TEXT SECTION:
::::::::::

Trio of Manchester scientists win Royal Society of Chemistry prizes

Three scientists from The University of Manchester have been awarded with prestigious prizes by The Royal Society of Chemistry for their research. Professors Sarah Haigh, Jason Mickleford and Chris Hardacre have all been honoured and will each receive a prize and medal for their contributions.

Professor Sarah Haigh has been named winner of the Royal Society of Chemistry’s Analytical Division mid-career Award. Based at the University of Manchester, Professor Haigh won the prize for the development of transmission electron microscopy methods for advancing understanding of the dynamic behaviour of 2D materials and nanomaterials.

After receiving the prize, Professor Haigh said: “I’m very excited to have received this prize and thank the RSC for the honour. It is a testament to the hard work of my fantastic research group who very patiently put up with me. I am very grateful to them for their great ideas, persistence, enthusiasm, and collaboration. This prize is evidence that you can continue to succeed in science with a young family even with the huge additional challenges and stresses imposed by the pandemic over the last years.”

::::::::::

EXTRACTED ENTRIES:
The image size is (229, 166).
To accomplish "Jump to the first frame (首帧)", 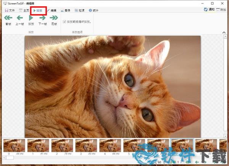I will (x=8, y=18).
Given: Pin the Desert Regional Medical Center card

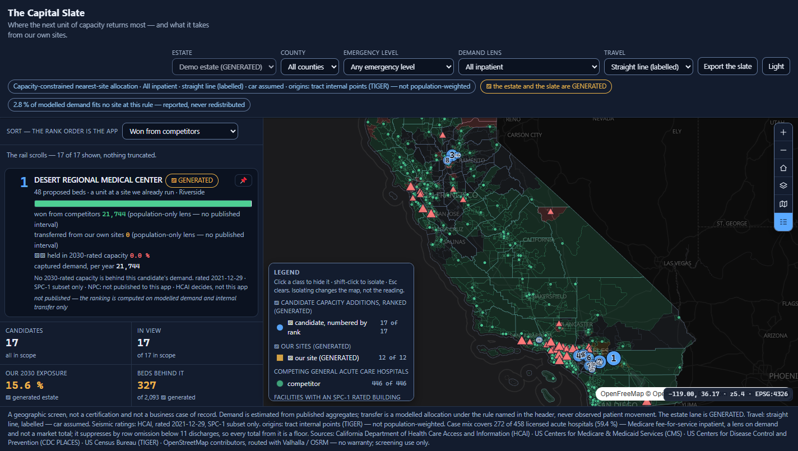Looking at the screenshot, I should pyautogui.click(x=243, y=180).
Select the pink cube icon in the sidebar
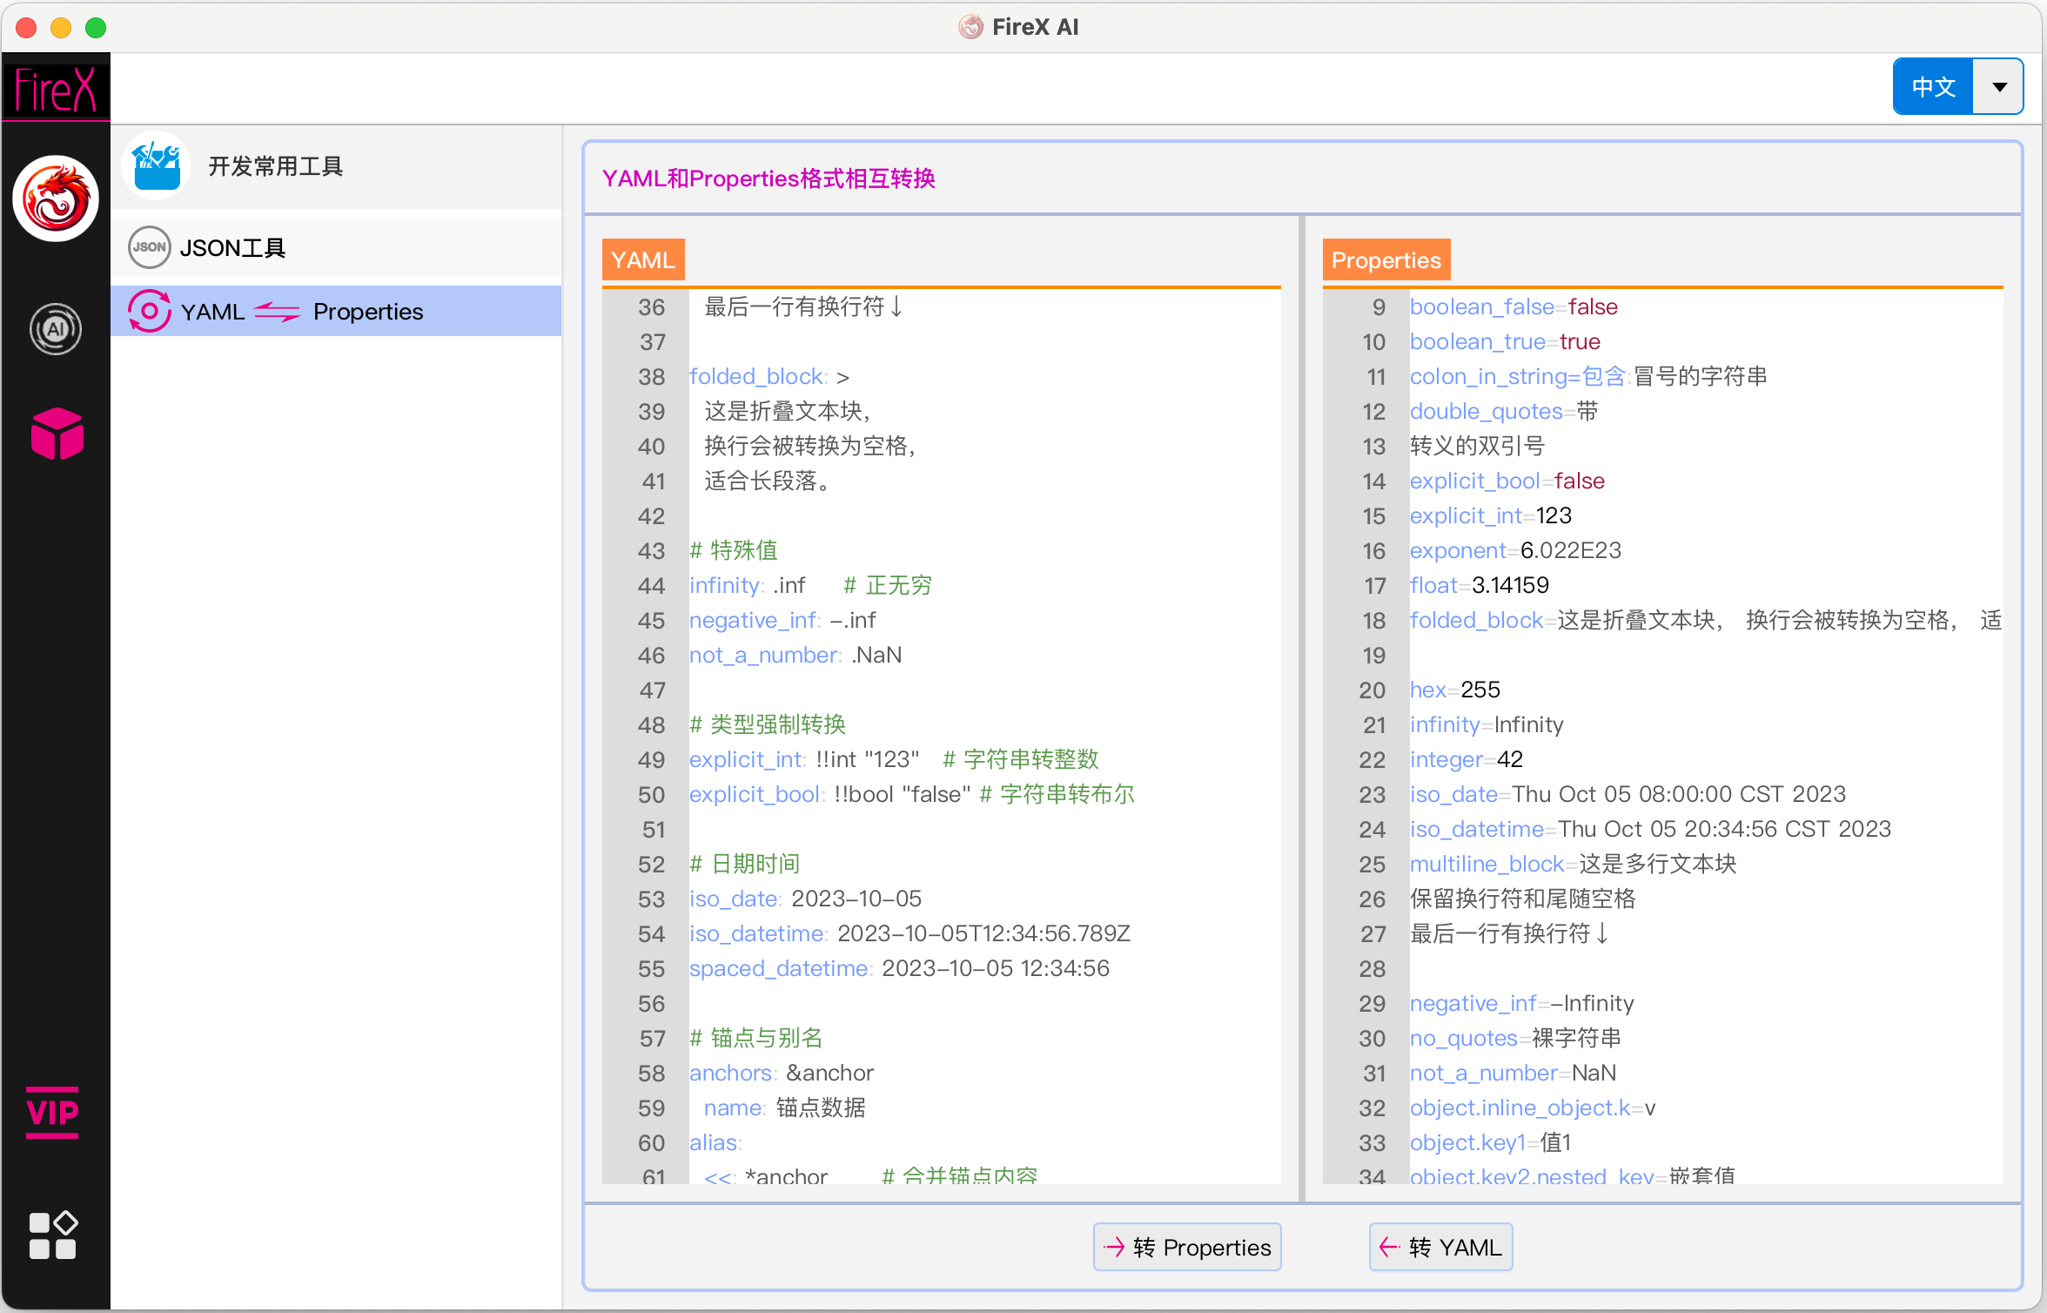 pyautogui.click(x=57, y=434)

::::::::::

LIST OF TASKS:
[1] In the article on the Royal Society of Chemistry prizes, which award was Professor Sarah Haigh named winner of?
[2] Write the next part of the article on the Royal Society of Chemistry prizes, picking up after its final sentence.
The entries have nothing to do with the article on the Royal Society of Chemistry prizes.

ANSWERS GIVEN:
[1] The Royal Society of Chemistry's Analytical Division mid-career Award.

[2]
Most science and engineering processes occur in liquids or gases. Professor Haigh’s research group uses electron microscopes to study these processes, dynamically, with atomic spatial resolution and chemical sensitivity. Electron microscopes are similar to optical microscopes, but they use electrons instead of light. Electrons can be accelerated to very high speeds, when they have a wavelength 100,000 times smaller than visible light, which gives us the possibility to see atoms.

Applications of their research include studying the early stage synthesis of nanomaterials, the charging and discharging of batteries, the production of electricity from fuel cells or of green fuels from renewable energy, and the corrosion of pipelines or offshore wind turbines. Her research group is particularly interested in the applications for clean energy generation to support the net zero energy transition.

Professor Jason Micklefield has been named winner of the Royal Society of Chemistry’s Interdisciplinary Prize. Based at the University of Manchester, Professor Micklefield won the prize for innovative research spanning organic chemistry to molecular genetics, leading to the discovery, characterisation, and engineering of many novel enzymes.

After receiving the prize, Professor Micklefield said: “I am very pleased to win this award. I am particularly grateful to my very talented research group for their hard work, dedication and excellent research over the years, which has made this possible.”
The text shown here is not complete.